**Excerto do documento:**
<<<<

2009/05/24

Desenrascanço

Mãos amigas (como sói dizer-se...) fizeram-me chegar a referência de um site cuja leitura atenta parece revelar mais do que a curiosidade, divertida e anódina, poderia indiciar.
Dez palavras, diz o site, que fazem falta na língua inglesa. Por ordem de importância. E a palavra que, segundo os autores do site, mais falta faz na língua inglesa é, imaginem, desenrascanço! Assim mesmo, em português.
Uma qualidade que, sem dúvida, os portugueses sobrevalorizam, mas também subvalorizam.
Foi com base no desenrascanço --mais do que na cartografia, tenho quase a certeza...-- que os portugueses foram levados a desbravar novos territórios. Outras nações, à época mais ricas, com mais gente, maiores recursos, nem sequer o tentaram. Mas, os portugueses, na altura já certamente mestres na arte do desenrascanço, lá foram por aí fora. Não foi a cultura do conhecimento, da reflexão filosófica, a capacidade invulgar de organização ou a queda para o planeamento rigoroso que nos levaram a partir por aí. Foi este desenrascanço que nos conduziu mais longe porque, face ao desconhecido e à ausência de receita para o enfrentar, a capacidade de improviso era certamente a única resposta possível, era mesmo a resposta adequada.

>>>>

Diz se cada afirmação abaixo está de acordo com o texto sobre o desenrascanço, respondendo sim ou não e citando exatamente as palavras do texto que o decidem.
1. Segundo os autores do site, desenrascanço é a palavra que mais falta faz na língua inglesa.
2. O autor afirma que foi a queda para o planeamento rigoroso que levou os portugueses a partir para novos territórios.
3. O site apresenta vinte palavras que fazem falta na língua inglesa.

**Dados registados:**
<<<<

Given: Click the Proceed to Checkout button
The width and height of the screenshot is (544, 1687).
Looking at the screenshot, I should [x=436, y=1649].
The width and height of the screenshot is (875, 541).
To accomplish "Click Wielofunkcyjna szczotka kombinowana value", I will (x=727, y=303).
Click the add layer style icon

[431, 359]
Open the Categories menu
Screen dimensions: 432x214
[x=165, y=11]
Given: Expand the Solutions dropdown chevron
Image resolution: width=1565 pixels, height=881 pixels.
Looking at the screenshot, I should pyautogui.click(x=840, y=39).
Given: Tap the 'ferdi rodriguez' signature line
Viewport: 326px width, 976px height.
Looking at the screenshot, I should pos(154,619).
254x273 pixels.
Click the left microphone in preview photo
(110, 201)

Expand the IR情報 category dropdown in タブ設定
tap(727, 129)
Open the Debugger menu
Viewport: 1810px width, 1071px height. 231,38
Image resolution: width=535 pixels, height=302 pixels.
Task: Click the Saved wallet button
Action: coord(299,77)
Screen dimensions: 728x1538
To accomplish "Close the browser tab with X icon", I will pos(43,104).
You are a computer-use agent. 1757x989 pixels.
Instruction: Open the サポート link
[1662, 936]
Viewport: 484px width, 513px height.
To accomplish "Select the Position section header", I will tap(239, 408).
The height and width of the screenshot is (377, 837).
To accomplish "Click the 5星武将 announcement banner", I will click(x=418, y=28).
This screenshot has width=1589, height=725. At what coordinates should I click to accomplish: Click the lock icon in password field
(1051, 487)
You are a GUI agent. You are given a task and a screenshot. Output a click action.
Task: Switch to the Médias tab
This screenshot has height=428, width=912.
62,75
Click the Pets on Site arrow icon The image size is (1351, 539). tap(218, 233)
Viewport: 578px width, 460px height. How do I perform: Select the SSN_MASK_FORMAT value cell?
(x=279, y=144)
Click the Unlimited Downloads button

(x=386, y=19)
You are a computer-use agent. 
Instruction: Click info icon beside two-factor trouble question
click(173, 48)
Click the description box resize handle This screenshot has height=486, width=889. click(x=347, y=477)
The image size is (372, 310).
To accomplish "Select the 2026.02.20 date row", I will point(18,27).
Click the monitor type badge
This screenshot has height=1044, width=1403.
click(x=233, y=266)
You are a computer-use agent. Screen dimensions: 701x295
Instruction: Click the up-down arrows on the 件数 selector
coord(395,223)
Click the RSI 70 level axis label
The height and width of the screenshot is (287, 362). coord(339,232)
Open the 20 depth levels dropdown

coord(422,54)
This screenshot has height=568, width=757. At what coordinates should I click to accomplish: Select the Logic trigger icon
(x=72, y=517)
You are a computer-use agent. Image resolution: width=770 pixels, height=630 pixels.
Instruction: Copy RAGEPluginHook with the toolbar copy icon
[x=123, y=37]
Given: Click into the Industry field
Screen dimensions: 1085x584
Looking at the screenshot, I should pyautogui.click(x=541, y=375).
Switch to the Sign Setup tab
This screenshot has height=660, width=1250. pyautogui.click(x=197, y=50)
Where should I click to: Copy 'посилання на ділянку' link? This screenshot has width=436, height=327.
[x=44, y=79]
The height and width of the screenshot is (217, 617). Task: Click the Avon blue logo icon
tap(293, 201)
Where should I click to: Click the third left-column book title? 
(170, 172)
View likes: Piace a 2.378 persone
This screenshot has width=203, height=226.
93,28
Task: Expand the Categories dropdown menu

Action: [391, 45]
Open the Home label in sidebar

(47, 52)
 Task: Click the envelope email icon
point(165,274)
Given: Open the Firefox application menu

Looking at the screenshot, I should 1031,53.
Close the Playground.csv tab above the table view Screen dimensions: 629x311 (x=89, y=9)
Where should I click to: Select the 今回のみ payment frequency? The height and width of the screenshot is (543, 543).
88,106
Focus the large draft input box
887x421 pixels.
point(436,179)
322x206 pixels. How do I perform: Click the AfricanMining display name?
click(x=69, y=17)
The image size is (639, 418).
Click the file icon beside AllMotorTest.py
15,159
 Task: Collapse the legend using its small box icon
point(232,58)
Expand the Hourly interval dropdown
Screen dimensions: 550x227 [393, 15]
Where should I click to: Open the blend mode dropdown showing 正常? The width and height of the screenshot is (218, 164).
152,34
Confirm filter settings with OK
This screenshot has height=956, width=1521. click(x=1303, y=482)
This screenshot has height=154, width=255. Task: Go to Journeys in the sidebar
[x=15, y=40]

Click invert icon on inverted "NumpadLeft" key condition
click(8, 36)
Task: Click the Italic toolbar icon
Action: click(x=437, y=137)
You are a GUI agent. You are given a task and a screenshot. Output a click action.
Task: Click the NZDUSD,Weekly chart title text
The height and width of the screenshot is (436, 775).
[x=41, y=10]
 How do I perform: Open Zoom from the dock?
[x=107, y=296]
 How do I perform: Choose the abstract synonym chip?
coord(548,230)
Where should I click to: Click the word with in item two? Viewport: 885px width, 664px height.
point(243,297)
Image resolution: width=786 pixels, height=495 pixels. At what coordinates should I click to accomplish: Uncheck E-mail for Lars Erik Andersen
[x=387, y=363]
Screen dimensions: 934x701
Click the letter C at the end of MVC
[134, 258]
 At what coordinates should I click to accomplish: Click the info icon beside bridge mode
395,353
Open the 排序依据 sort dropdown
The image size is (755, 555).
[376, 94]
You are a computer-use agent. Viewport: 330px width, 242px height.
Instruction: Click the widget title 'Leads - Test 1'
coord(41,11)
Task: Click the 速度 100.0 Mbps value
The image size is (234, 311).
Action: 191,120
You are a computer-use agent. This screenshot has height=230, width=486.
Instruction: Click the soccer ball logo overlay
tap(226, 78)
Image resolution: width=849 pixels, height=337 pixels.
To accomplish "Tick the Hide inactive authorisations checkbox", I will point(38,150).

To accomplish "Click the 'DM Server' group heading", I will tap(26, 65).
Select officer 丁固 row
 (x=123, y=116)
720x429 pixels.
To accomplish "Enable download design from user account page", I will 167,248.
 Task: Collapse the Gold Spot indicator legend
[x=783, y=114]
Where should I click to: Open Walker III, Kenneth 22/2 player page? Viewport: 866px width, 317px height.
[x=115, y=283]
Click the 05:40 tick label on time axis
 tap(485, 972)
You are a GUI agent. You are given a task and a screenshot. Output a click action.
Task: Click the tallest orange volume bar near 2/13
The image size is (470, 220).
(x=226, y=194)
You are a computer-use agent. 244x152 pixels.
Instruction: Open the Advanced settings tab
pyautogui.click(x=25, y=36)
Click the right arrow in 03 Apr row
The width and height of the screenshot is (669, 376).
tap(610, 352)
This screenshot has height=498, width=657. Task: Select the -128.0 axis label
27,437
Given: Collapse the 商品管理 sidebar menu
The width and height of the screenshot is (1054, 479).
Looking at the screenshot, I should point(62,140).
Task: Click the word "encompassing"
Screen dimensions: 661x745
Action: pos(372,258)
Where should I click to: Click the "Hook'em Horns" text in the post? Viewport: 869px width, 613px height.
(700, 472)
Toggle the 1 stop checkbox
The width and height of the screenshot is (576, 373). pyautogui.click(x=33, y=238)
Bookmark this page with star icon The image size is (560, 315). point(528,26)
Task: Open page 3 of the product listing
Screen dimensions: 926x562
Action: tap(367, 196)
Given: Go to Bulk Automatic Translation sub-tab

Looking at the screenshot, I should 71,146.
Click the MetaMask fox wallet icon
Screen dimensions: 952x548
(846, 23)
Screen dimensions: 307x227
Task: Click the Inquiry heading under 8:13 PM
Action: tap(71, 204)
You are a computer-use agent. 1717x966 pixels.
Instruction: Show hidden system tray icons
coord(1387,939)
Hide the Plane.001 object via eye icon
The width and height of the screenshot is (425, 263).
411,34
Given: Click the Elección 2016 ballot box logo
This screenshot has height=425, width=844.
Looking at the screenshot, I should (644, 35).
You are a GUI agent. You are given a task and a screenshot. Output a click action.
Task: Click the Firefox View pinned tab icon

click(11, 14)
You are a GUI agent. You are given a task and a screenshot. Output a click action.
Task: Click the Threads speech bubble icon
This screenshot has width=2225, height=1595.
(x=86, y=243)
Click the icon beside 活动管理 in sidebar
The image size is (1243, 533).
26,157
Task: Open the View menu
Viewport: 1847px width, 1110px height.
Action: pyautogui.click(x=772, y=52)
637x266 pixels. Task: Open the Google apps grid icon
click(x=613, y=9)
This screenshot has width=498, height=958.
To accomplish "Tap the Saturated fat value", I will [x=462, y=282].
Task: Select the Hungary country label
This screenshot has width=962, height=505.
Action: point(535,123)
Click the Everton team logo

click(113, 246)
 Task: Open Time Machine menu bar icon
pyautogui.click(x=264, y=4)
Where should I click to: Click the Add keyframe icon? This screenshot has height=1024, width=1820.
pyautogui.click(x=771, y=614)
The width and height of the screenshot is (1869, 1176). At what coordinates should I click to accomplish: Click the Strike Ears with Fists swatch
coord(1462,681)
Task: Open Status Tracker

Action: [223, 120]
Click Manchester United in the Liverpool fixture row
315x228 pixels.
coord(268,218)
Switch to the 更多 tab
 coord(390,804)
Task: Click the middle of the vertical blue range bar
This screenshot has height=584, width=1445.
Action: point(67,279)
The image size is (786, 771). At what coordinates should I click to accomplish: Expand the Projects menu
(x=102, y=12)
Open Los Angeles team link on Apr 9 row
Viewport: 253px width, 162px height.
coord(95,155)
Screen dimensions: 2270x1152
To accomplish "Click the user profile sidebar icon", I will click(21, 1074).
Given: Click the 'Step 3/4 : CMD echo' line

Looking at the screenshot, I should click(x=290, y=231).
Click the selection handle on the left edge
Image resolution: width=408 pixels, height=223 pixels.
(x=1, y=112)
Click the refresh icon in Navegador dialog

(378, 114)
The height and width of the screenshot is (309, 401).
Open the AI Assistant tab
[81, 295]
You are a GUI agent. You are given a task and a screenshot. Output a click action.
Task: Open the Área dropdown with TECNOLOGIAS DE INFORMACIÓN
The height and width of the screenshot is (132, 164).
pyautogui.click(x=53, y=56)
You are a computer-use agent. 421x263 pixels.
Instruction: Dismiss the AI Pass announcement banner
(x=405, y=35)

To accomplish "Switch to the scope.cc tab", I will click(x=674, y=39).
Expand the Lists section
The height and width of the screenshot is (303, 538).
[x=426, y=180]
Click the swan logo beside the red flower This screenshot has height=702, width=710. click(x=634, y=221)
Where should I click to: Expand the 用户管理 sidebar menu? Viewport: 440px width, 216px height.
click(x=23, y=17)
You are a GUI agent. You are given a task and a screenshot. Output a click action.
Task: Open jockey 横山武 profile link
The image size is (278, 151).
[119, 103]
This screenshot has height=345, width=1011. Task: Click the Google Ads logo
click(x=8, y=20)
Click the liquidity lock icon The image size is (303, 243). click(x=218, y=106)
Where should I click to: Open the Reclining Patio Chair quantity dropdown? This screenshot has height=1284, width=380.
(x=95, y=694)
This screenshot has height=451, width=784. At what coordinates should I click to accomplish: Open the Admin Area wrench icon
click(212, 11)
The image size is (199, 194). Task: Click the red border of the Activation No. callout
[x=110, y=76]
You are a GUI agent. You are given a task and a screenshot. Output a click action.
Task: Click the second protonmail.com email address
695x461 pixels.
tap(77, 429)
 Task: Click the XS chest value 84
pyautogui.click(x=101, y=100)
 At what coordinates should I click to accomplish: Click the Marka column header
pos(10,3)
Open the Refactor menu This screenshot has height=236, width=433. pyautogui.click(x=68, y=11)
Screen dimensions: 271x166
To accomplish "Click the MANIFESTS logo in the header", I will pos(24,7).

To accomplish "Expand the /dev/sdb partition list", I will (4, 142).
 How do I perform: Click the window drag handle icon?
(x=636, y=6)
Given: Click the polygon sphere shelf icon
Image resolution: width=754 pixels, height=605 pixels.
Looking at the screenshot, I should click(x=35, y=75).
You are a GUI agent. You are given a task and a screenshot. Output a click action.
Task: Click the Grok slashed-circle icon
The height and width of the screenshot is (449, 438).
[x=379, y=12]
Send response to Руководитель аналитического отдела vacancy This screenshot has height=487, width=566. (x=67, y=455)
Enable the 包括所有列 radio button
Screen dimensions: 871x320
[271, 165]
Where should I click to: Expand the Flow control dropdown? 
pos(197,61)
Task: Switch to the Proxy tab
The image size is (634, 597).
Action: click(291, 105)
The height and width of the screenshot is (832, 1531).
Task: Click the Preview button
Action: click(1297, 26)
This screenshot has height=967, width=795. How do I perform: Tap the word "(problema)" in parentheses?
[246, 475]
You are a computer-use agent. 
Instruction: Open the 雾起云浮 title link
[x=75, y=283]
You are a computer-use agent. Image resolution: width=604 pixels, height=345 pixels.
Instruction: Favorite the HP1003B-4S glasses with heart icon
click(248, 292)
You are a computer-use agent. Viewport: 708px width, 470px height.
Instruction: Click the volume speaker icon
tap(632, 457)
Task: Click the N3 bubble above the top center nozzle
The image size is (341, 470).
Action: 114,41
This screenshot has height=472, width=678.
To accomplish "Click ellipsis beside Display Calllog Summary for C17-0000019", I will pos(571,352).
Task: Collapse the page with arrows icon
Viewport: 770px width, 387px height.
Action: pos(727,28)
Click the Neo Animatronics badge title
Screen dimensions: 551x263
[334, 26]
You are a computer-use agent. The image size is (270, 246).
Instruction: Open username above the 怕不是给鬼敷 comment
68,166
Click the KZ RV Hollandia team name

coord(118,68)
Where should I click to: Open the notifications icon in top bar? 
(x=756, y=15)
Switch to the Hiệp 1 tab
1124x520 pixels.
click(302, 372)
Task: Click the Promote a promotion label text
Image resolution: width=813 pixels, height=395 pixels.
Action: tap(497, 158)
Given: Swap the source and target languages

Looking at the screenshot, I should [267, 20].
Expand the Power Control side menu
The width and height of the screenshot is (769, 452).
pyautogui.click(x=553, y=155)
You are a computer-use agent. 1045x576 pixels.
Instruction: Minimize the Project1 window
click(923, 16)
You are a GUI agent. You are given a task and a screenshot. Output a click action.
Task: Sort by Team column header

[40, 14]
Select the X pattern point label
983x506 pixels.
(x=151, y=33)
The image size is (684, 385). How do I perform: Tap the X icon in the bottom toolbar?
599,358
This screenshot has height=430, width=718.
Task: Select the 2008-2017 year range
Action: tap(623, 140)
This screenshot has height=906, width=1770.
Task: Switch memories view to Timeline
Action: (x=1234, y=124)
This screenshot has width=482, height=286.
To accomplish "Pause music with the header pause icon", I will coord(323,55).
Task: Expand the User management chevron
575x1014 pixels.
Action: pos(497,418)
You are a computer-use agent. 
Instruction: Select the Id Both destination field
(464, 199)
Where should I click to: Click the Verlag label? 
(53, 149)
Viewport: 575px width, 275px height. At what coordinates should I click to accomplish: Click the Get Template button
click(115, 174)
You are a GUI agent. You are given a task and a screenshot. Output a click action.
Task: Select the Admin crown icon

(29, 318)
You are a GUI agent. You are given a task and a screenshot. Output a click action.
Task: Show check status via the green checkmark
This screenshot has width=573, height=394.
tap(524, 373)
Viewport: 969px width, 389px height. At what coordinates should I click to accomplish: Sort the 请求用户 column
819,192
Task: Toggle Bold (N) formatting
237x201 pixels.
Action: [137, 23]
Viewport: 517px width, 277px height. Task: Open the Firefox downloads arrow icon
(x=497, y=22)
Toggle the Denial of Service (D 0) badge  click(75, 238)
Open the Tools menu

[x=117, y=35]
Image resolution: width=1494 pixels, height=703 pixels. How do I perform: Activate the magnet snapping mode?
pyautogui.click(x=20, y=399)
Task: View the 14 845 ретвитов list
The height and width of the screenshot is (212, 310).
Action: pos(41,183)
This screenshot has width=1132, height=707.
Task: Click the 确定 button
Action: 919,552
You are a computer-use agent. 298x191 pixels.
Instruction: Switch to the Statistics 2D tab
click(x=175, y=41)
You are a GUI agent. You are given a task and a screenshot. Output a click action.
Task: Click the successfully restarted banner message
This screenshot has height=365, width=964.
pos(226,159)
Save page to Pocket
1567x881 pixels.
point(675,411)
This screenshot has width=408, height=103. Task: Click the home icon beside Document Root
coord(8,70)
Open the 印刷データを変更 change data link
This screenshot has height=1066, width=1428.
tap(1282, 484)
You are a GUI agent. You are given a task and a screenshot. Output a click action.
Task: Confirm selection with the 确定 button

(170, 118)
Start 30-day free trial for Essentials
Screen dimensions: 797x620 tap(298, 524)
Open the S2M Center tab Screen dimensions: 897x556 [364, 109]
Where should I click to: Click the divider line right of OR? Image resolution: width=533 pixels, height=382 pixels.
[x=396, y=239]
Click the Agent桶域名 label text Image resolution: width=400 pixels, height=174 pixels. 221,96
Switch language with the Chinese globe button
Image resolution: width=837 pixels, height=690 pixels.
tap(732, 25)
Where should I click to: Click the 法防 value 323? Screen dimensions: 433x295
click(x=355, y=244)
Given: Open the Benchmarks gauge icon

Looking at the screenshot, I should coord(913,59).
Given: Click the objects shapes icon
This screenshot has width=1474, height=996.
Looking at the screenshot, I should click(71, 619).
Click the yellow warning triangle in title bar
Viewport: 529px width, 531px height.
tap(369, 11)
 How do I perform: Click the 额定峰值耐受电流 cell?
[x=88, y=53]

>>>>

**Resposta:**
1. Sim: «E a palavra que, segundo os autores do site, mais falta faz na língua inglesa é, imaginem, desenrascanço!»
2. Não: «Não foi a cultura do conhecimento, da reflexão filosófica, a capacidade invulgar de organização ou a queda para o planeamento rigoroso que nos levaram a partir por aí.»
3. Não: «Dez palavras, diz o site, que fazem falta na língua inglesa.»